(Collected data)
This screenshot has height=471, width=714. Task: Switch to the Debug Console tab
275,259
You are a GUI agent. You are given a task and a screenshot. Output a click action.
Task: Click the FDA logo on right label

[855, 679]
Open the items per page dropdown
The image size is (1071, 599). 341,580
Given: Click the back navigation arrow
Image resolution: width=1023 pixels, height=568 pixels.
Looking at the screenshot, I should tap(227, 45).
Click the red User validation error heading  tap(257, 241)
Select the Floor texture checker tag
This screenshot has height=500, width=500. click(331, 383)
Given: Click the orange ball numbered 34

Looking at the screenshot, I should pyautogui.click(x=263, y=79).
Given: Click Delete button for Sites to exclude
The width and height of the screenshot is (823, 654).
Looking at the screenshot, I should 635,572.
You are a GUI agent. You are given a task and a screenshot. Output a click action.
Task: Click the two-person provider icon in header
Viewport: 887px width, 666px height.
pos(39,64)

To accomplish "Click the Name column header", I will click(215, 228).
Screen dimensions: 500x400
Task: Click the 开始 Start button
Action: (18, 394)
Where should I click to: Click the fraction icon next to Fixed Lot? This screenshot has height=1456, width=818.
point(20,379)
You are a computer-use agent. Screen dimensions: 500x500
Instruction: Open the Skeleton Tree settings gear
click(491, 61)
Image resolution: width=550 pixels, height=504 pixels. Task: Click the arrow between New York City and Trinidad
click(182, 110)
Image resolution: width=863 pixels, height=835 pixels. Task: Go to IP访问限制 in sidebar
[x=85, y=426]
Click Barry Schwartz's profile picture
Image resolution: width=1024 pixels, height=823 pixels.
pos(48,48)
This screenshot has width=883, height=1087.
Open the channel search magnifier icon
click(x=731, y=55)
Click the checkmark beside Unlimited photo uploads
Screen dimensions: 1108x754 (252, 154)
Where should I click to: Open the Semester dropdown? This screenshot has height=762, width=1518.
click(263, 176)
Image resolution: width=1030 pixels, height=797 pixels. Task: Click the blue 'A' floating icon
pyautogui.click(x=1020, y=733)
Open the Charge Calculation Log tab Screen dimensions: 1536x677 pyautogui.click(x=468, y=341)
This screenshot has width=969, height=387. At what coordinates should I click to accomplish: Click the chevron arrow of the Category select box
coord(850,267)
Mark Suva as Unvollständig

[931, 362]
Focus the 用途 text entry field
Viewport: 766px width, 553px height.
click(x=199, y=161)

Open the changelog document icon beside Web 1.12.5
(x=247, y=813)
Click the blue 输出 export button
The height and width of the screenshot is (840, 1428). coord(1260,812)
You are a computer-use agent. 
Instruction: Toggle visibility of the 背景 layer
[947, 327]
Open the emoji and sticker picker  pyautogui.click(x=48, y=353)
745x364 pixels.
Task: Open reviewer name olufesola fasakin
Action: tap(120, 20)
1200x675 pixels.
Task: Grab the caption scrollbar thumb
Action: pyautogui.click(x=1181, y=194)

▶ **Task to complete**:
Every line in the data above that contains the word "agent" should be copied.

▶ **Written answer**:
You are a GUI agent. You are given a task and a screenshot. Output a click action.
You are a GUI agent. You are given a task and a screenshot. Output a click action.
You are a computer-use agent. Screen dimensions: 500x500
You are a computer-use agent. 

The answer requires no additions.